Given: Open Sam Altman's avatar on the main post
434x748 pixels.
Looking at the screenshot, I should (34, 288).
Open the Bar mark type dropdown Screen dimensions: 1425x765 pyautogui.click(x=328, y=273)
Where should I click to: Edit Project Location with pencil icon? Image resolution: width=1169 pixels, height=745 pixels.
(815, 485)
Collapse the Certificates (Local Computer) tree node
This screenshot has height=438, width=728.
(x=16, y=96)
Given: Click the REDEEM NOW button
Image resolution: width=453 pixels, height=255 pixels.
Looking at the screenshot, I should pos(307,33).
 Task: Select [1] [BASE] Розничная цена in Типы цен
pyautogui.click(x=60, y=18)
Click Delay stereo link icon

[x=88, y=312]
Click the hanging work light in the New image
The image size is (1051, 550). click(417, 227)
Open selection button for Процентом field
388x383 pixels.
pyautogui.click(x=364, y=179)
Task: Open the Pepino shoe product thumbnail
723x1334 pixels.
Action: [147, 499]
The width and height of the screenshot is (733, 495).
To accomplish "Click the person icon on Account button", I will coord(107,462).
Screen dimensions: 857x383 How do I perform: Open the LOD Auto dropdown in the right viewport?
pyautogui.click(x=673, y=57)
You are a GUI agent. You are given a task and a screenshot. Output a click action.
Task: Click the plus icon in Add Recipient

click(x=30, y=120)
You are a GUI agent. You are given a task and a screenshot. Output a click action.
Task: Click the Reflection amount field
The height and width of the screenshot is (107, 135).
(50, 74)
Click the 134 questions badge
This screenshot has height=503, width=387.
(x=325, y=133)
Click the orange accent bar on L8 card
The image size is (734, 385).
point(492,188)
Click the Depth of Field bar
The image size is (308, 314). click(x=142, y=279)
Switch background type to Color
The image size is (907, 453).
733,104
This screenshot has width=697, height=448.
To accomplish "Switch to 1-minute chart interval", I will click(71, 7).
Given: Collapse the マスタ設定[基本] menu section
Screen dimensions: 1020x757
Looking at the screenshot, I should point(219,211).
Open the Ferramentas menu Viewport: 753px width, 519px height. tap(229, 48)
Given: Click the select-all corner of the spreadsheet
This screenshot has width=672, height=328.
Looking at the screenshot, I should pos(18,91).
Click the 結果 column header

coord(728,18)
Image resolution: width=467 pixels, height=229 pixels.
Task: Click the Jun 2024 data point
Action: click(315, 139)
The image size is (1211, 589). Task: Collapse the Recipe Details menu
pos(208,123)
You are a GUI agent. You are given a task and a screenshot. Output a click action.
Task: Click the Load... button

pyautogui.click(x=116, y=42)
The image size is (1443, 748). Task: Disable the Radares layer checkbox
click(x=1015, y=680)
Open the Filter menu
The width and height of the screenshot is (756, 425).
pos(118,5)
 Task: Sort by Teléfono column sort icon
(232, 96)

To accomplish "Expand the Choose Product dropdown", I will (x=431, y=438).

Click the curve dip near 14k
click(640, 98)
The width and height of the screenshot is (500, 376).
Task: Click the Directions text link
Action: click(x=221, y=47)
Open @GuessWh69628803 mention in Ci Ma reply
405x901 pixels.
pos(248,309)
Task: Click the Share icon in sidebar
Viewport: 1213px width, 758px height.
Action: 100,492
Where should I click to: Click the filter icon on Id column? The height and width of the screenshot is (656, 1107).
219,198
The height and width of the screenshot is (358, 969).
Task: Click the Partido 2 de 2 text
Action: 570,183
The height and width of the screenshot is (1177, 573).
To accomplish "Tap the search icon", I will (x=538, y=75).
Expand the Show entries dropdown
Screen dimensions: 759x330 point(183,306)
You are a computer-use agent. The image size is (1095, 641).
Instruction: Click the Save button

++++++++++++++++++++

### Your goal
Restate the whole listing exactly.

### Response to the task
Given: Open Sam Altman's avatar on the main post
434x748 pixels.
Looking at the screenshot, I should (34, 288).
Open the Bar mark type dropdown Screen dimensions: 1425x765 pyautogui.click(x=328, y=273)
Where should I click to: Edit Project Location with pencil icon? Image resolution: width=1169 pixels, height=745 pixels.
(815, 485)
Collapse the Certificates (Local Computer) tree node
This screenshot has height=438, width=728.
(x=16, y=96)
Given: Click the REDEEM NOW button
Image resolution: width=453 pixels, height=255 pixels.
Looking at the screenshot, I should pos(307,33).
 Task: Select [1] [BASE] Розничная цена in Типы цен
pyautogui.click(x=60, y=18)
Click Delay stereo link icon

[x=88, y=312]
Click the hanging work light in the New image
The image size is (1051, 550). click(417, 227)
Open selection button for Процентом field
388x383 pixels.
pyautogui.click(x=364, y=179)
Task: Open the Pepino shoe product thumbnail
723x1334 pixels.
Action: [147, 499]
The width and height of the screenshot is (733, 495).
To accomplish "Click the person icon on Account button", I will coord(107,462).
Screen dimensions: 857x383 How do I perform: Open the LOD Auto dropdown in the right viewport?
pyautogui.click(x=673, y=57)
You are a GUI agent. You are given a task and a screenshot. Output a click action.
Task: Click the plus icon in Add Recipient

click(x=30, y=120)
You are a GUI agent. You are given a task and a screenshot. Output a click action.
Task: Click the Reflection amount field
The height and width of the screenshot is (107, 135).
(50, 74)
Click the 134 questions badge
This screenshot has height=503, width=387.
(x=325, y=133)
Click the orange accent bar on L8 card
The image size is (734, 385).
point(492,188)
Click the Depth of Field bar
The image size is (308, 314). click(x=142, y=279)
Switch background type to Color
The image size is (907, 453).
733,104
This screenshot has width=697, height=448.
To accomplish "Switch to 1-minute chart interval", I will click(71, 7).
Given: Collapse the マスタ設定[基本] menu section
Screen dimensions: 1020x757
Looking at the screenshot, I should point(219,211).
Open the Ferramentas menu Viewport: 753px width, 519px height. tap(229, 48)
Given: Click the select-all corner of the spreadsheet
This screenshot has width=672, height=328.
Looking at the screenshot, I should pos(18,91).
Click the 結果 column header

coord(728,18)
Image resolution: width=467 pixels, height=229 pixels.
Task: Click the Jun 2024 data point
Action: click(315, 139)
The image size is (1211, 589). Task: Collapse the Recipe Details menu
pos(208,123)
You are a GUI agent. You are given a task and a screenshot. Output a click action.
Task: Click the Load... button

pyautogui.click(x=116, y=42)
The image size is (1443, 748). Task: Disable the Radares layer checkbox
click(x=1015, y=680)
Open the Filter menu
The width and height of the screenshot is (756, 425).
pos(118,5)
 Task: Sort by Teléfono column sort icon
(232, 96)

To accomplish "Expand the Choose Product dropdown", I will (x=431, y=438).

Click the curve dip near 14k
click(640, 98)
The width and height of the screenshot is (500, 376).
Task: Click the Directions text link
Action: click(x=221, y=47)
Open @GuessWh69628803 mention in Ci Ma reply
405x901 pixels.
pos(248,309)
Task: Click the Share icon in sidebar
Viewport: 1213px width, 758px height.
Action: 100,492
Where should I click to: Click the filter icon on Id column? The height and width of the screenshot is (656, 1107).
219,198
The height and width of the screenshot is (358, 969).
Task: Click the Partido 2 de 2 text
Action: 570,183
The height and width of the screenshot is (1177, 573).
To accomplish "Tap the search icon", I will (x=538, y=75).
Expand the Show entries dropdown
Screen dimensions: 759x330 point(183,306)
You are a computer-use agent. The image size is (1095, 641).
Instruction: Click the Save button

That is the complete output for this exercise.